## [Source document]
----

Overcoming the stigma from my childhood

    By Anky

    I grew up in a traditional culture in India. My journey with epilepsy began when I was 7 months old when I fell from the bed. This fall led to an injury in my brain. As a child, I was a healthy and an excellent student, but for fractions of seconds, I lost consciousness. My mother would consult different doctors. At times she would also follow recommendations to visit faith healers. To me, my seizures felt like losing consciousness for a fraction of a second, but to society, it was some sort of an evil spirit.

    At school I remember my friends telling me that I was possessed by a demon or that someone had done black magic to me. About 12 years ago, epilepsy was such a new term in India that when my neurologist found a diagnosis for my condition, my school would not agree to give me disability accommodation.

    Epilepsy had very negative impact during my childhood due to the stigma. One time a classmate even asked me to commit suicide. The principal of my school was also not convinced that I had epilepsy and said that I was acting out. She would also shame my mother for giving birth to me as nothing could be done for my condition.

    "Being resilient and educating others about epilepsy was something that helped me to cope with stigma."

    My overall experience of growing up with epilepsy in India was bizarre. Ten years after my brain surgery, I am seizure-free and do not take medication. But I am still affected by stigma because I am often discouraged to talk about having had epilepsy.

    Being resilient and educating others about epilepsy was something that helped me to cope with stigma. This made me pursue a career as a neuropsychologist. In a nutshell, a disability in India is like a scar. I have recovered, but it leaves a scar for the rest of your life. It is so interesting that in a country where I was raised for 18 years, I actually did not have any friends. My overall experience with stigma had left me with really bad anxiety.

    I wanted to give a new direction to my life after my treatment. As a result, I left for the United States after finishing my treatment to pursue a Bachelor’s degree and later earned a master’s degree from Kingston University, London. As a mental health professional, working and connecting with others with epilepsy has helped me overcome my anxiety. Furthermore, when I got involved with Epilepsy Action, and the Epilepsy Society in the UK it helped me to inspire others and eliminate stigma. My epilepsy taught me to stand up for myself and to never stop fighting for your aspirations.

----

## [Excerpted data]
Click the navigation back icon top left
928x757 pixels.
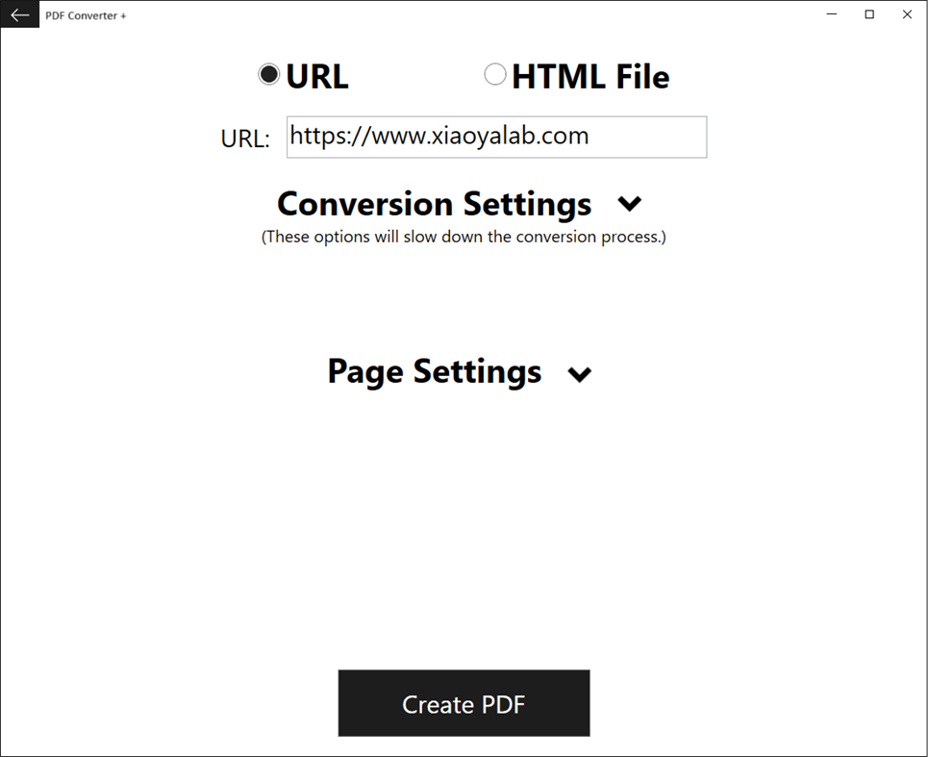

----

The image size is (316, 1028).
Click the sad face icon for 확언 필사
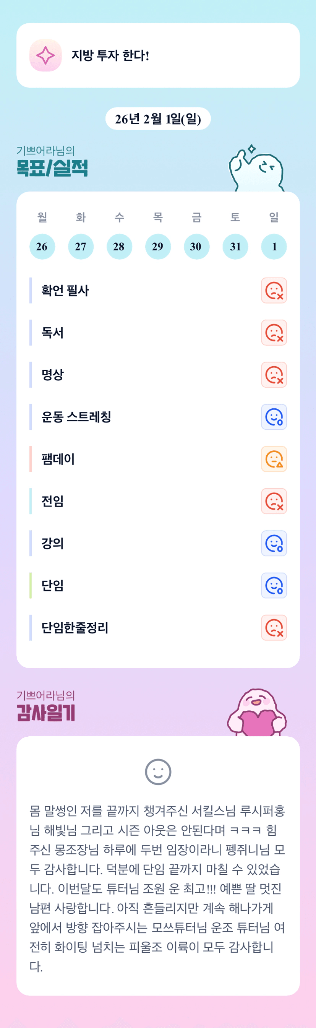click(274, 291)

----

## [Exercise requirements]
(A) Duplicate the part of the epilepsy account starting with "I grew up in" and going on through "me disability accommodation.".
(B) Answer these questions from the epilepsy account:
(i) How old was the writer when the fall from the bed happened?
(ii) How many years after the brain surgery does the writer report being seizure-free?
(iii) Which university awarded the writer's master's degree?
The items are separate material, unrelated to the epilepsy account.

## [Exercise solutions]
(A)
I grew up in a traditional culture in India. My journey with epilepsy began when I was 7 months old when I fell from the bed. This fall led to an injury in my brain. As a child, I was a healthy and an excellent student, but for fractions of seconds, I lost consciousness. My mother would consult different doctors. At times she would also follow recommendations to visit faith healers. To me, my seizures felt like losing consciousness for a fraction of a second, but to society, it was some sort of an evil spirit.

    At school I remember my friends telling me that I was possessed by a demon or that someone had done black magic to me. About 12 years ago, epilepsy was such a new term in India that when my neurologist found a diagnosis for my condition, my school would not agree to give me disability accommodation.

(B)
(i) 7 months old
(ii) Ten years
(iii) Kingston University, London